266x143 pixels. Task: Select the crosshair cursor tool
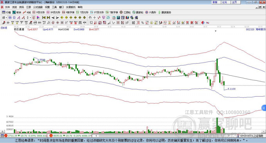pos(95,18)
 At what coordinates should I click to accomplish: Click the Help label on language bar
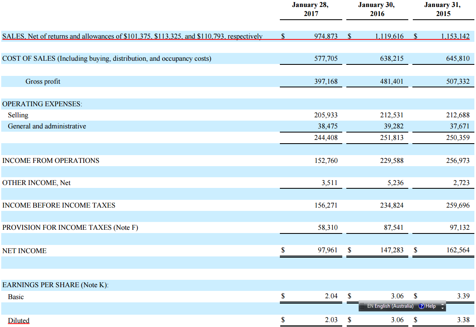pos(430,306)
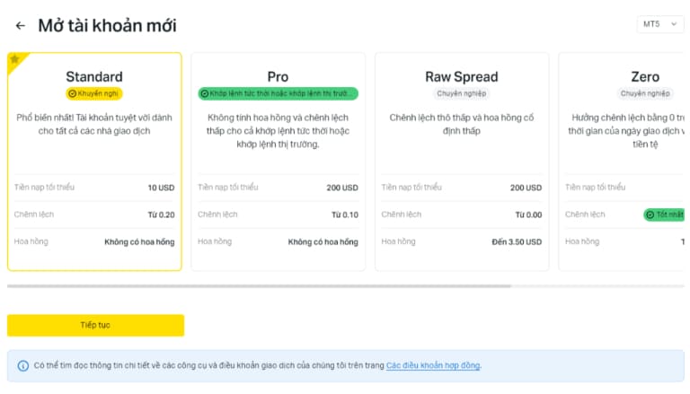Screen dimensions: 690x394
Task: Click the Khuyến nghị badge on Standard
Action: 94,93
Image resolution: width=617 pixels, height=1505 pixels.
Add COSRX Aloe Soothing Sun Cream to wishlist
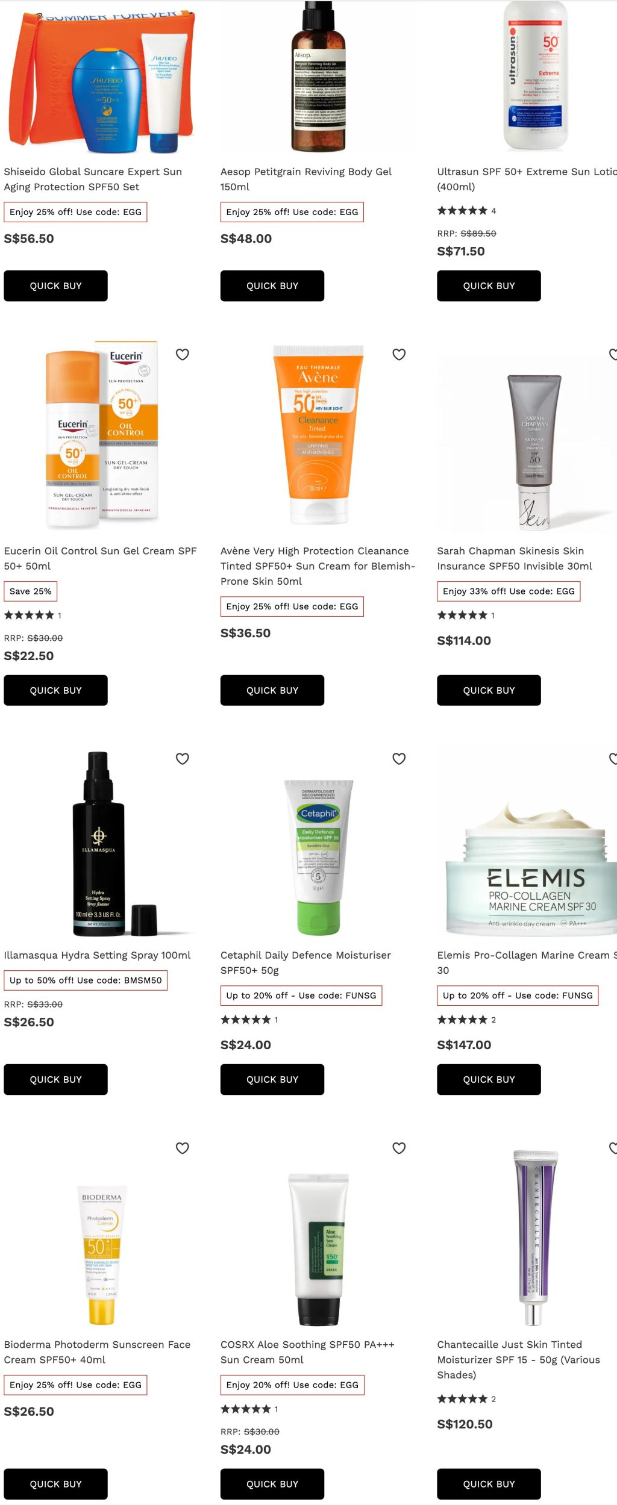coord(399,1148)
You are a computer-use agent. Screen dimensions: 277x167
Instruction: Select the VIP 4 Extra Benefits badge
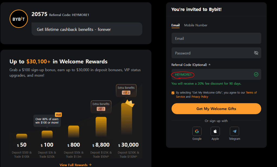tap(126, 90)
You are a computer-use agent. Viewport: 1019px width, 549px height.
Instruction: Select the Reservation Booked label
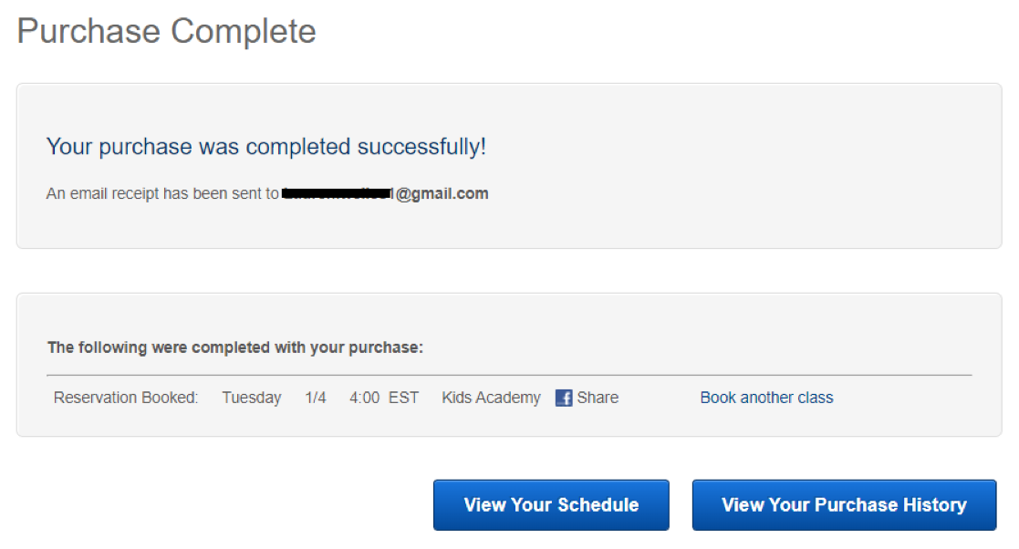[125, 398]
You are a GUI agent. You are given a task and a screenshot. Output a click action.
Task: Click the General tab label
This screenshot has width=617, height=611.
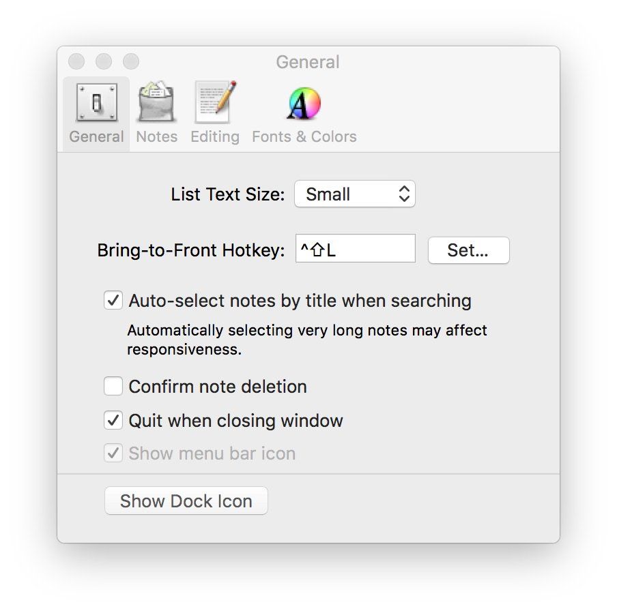(x=96, y=136)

## ACTION ITEM
Each line of the records that contains the string "agent" must be copied.

## SOLUTION FOR THIS PROBLEM
You are a computer-use agent. Screen dimensions: 277x167
You are a computer-use agent. Viewport: 1019px width, 549px height.
You are a GUI agent. You are given a task and a screenshot. Output a click action.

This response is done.